Esse Vanderlei-Artista conheci muito tempo depois de com ele transitar por caminhos eivados de espinhos na estrada política. Nosso trânsito pelas áridas estradas que possibilitam encontros e desencontros, nos debates ideológicos, não me deixaram ver no colega político um Artista com a sensibilidade que ora reconheço. Médico, Físico, Professor e Matemático o Artista Vanderlei se completa na Arte e a Arte o completa. Suas várias obras retratam desde o rosto desconhecido expressando a existência humana, passando pelas fotografias da sua terra, o Rio de Janeiro, onde o mar é a mansidão e a infinitude, até um surréalisme francês cunhado por André Breton com base na ideia de "estado de fantasia supranaturalista" de Guillaume Apollinaire, e que traz um sentido de fuga da realidade comum, transpondo-se para uma supra-realidade.
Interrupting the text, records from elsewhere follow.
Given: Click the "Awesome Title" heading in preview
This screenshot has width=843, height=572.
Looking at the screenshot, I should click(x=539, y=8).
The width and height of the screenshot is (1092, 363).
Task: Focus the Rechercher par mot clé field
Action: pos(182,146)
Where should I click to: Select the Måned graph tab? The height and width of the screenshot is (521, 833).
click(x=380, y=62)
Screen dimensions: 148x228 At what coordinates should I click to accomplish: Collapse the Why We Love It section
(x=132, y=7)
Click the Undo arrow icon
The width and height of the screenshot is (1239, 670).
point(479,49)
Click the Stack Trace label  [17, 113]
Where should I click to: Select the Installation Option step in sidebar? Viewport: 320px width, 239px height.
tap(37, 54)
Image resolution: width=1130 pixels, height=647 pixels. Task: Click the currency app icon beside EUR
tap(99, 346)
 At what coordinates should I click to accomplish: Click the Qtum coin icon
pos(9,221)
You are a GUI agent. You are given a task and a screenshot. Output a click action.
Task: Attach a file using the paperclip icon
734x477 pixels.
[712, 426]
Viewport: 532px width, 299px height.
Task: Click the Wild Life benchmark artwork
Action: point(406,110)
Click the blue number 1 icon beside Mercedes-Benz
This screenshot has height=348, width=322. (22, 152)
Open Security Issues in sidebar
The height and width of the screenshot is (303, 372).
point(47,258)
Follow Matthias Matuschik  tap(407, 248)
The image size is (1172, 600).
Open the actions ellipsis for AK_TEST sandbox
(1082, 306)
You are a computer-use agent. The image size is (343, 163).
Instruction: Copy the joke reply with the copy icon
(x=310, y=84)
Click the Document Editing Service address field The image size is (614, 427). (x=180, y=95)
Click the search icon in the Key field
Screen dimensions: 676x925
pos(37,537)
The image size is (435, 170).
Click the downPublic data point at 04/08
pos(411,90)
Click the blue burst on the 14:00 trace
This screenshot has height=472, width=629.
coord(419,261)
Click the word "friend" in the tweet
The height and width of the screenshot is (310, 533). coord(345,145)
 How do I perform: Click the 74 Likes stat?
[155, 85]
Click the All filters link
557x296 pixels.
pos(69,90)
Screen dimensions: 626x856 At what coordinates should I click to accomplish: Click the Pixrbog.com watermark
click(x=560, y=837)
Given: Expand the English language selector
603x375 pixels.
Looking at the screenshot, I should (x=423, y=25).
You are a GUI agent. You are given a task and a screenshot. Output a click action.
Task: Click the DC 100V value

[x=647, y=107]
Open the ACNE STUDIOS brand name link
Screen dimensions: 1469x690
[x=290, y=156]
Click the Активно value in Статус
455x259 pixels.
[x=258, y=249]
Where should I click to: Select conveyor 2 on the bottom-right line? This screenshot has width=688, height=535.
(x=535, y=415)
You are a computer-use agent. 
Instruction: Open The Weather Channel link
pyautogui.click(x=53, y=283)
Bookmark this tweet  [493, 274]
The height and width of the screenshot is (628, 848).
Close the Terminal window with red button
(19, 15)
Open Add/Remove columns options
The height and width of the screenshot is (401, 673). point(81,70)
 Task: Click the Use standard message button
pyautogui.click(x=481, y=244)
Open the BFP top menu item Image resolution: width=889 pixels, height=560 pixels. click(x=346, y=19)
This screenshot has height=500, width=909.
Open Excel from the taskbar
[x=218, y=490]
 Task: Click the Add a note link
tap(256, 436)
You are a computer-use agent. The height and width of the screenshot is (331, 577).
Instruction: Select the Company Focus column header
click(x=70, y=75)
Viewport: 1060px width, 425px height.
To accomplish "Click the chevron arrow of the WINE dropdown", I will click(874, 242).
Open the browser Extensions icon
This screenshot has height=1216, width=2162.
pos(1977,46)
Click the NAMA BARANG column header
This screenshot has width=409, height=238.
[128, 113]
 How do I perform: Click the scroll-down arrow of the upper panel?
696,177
Essa tentativa de resolver uma contradição antiga entre sonho e realidade criando uma realidade absoluta fazem daqueles e dos atuais artistas exploradores, nas artes, do imaginário e dos impulsos ocultos na mente.

Vanderlei seguramente tem do seu público, de seus admiradores e dos seus companheiros de tantas lutas, algumas perdidas, outras vencidas, sem que vencer tenha sido a glória, mas sim a compensação pelo esforço de se querer o melhor para àqueles que habitam este mundo que nos foi dado por emanação, tem, sim, seguramente uma gratidão pela sua generosidade humana expressada por la sympathie de l'artiste.

OBRA: Ghost
TELA: 86 X 63
AUTOR: Vanderlei Assis
ACERVO PARTICULAR do Prof. Irapuan Teixeira

Obra declarada à Receita Federal como patrimônio.